We are not a banana republic

18 Aug, 2019 - 00:08 0 Views
We are not a banana republic

The Sunday Mail

Blessed Sunday good people.

How was Friday?

Has the Government changed yet?

Is Nelson Chamisa now president of our teapot-shaped republic? Kikikiki.

Yes, exactly as Bishop Lazi called it last week: all pop, no corn; all sizzle but no steak; all foam, no beer; all bark but no bite; and all machismo but no macho.

Don’t be fooled, the streets were never, are never and will never be an arbiter of local politics.

They weren’t, wouldn’t and can’t.

What was elusive in the ballot cannot be captured on the streets.

Friday’s planned demonstrations failed a long time ago; in fact, long before they were planned.

What we were meant to see last week was a doughy expression of what ought to have been a violent uprising tentatively scheduled for June under the guise of a reaction to a precipitously worsening economy.

Initially, MDC functionaries camouflaged as ordinary and concerned citizens, working together with some overreaching non-governmental organisations, were supposed to ignite the spark, which was envisaged to spawn a supposedly inexorable people’s revolution that would have upended the current Government.

This is why they eventually made last-minute exhortations to their supporters not to wear their party regalia — to mask their deeds as the people’s deeds.

How puerile.

To imagine such a denouement, one has to have a fertile imagination, and some people really do have a fertile imagination.

But obviously alert security forces blunted such an effort, which was as fanciful as it was superfluous.

Subsequent efforts to goad people onto the streets came to naught.

But the hawks that now surround the young Nelson Chamisa, who are distinguished by their dubious distinction of failing to outgrow the blaster of student politics, wanted action yesterday.

For them, the time is now.
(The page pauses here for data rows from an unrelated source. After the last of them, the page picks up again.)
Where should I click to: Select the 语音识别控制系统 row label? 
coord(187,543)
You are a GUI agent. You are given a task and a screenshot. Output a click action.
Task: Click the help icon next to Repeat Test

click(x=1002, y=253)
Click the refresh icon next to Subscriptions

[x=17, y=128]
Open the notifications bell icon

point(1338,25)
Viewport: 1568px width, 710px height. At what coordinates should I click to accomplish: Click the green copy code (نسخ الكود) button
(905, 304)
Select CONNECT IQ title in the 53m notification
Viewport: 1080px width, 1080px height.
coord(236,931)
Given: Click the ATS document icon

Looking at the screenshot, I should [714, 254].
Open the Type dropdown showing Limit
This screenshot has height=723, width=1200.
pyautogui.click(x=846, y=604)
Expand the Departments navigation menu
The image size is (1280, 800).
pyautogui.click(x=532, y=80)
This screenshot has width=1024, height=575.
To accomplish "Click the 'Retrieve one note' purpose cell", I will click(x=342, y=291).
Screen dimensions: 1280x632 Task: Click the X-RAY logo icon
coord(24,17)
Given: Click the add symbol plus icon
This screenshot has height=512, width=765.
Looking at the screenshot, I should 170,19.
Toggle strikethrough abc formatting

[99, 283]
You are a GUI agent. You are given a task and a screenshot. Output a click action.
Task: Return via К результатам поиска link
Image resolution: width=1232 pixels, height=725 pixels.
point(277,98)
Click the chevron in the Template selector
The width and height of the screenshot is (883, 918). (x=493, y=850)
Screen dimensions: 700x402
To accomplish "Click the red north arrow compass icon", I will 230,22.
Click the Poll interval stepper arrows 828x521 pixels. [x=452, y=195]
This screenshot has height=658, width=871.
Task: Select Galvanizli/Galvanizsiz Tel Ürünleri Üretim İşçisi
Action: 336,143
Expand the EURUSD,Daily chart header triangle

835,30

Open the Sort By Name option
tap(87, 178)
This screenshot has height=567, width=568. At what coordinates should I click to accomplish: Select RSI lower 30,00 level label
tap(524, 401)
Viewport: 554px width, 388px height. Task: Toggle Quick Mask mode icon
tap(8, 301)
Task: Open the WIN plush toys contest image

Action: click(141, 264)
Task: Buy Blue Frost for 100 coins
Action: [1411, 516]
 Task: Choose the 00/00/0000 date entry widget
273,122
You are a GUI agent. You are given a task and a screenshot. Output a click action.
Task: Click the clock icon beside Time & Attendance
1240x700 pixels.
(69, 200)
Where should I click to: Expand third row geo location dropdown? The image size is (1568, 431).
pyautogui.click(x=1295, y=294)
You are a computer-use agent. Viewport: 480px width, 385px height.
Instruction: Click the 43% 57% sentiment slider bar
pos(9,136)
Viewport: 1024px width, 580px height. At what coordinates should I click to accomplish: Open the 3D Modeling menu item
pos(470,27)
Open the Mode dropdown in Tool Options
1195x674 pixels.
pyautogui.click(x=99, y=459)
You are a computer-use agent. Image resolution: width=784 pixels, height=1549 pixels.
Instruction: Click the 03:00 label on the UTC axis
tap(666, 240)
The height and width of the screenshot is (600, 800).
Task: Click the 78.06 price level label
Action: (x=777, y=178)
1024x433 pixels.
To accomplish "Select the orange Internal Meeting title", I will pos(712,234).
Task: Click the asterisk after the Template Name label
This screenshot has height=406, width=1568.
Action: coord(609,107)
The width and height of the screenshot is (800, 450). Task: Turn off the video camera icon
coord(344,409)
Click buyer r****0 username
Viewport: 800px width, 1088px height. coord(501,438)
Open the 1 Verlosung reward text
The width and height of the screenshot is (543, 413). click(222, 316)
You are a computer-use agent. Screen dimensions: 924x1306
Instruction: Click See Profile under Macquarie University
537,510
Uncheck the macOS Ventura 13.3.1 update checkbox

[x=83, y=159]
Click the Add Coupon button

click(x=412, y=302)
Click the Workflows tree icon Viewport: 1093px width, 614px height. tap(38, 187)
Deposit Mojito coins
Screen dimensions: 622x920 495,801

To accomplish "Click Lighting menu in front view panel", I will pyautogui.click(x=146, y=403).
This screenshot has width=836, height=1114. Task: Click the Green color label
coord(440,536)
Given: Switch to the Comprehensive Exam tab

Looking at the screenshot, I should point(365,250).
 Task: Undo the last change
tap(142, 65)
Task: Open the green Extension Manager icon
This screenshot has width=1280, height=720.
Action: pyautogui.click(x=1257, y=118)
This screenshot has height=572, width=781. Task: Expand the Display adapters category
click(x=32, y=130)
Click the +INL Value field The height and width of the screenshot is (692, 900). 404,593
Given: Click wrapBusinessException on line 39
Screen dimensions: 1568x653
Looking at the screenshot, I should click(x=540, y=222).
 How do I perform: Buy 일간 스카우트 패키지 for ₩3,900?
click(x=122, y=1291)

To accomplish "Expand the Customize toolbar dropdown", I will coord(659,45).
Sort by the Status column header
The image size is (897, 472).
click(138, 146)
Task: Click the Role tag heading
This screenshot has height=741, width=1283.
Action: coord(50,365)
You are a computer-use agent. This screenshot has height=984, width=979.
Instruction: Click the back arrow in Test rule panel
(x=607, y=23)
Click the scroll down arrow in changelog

Or is it?

What they initially conceived as a people’s revolution has evolved into a parochial political agenda, which contextually doesn’t have any meaningful political currency, especially after their electoral defeat last year.

Often the Bishop is accused of driving an unyieldingly anti-MDC agenda.

But let me address this issue once and for all: No! Bishop Lazi doesn’t have anything against the MDC, and, yes, he definitely hates the MDC’s meddlesome friends.

Yes, those long-eared and long-nosed pale folks who think the black man is fated to forever fail in all his pursuits, and therefore will always need to be hand-held and shepherded by their supreme selves. Argh!

And what was with the frenetic and exasperating tweeting from the US embassy, which was meant to form the backdrop — if not drum roll — to the protests.

There is always a third hand in Zimbabwe’s politics.

The real war, they often say, is fought in the shadows.

However, it is perfectly understandable why the MDC is now fretting, especially with Mthuli having successfully moored the economy against incredible odds.

The Zimbabwe dollar has seemingly found its footing and the power supply situation has commendably improved, and with it the heretofore dim — literally — prospects for industry.

In a season that has been buffeted by probably the worst drought in the past four decades and a weather-related calamity described as the worst to ever plague the Southern Hemisphere, the situation could have been horribly dire?

But from a deep fount of the surplus, made possible by a strict regimen of generating more revenues than Government is spending, Mthuli has managed to get the US$10 million for power, $694 million to import grain and more to support the vulnerable, including, most surprisingly, ensuring that roads and dams continue to be built.

And to do all this without borrowing a single dime is outstanding, if not incredible.

Dear reader, if you are at sea as to what is happening in the economy, listen, watch and learn over the next six months as decisive action is taken to deal with market aberrations that have affected us ever since the bearer cheques were introduced in 2003.

Those who are currently building their economic fortunes on arbitrage opportunities presented by cash shortages, be forewarned: your day of reckoning in nigh.

Bankruptcy

Bishop Lazi told you last week about the doomed demonstrations.

As ED sits comfortably in office, now as chair of a regional organ whose remit is to ensure peace and stability, he continues with his agenda, while a hapless Chamisa sits in the poignantly rickety and decrepit Harvest House scheming the next futile move.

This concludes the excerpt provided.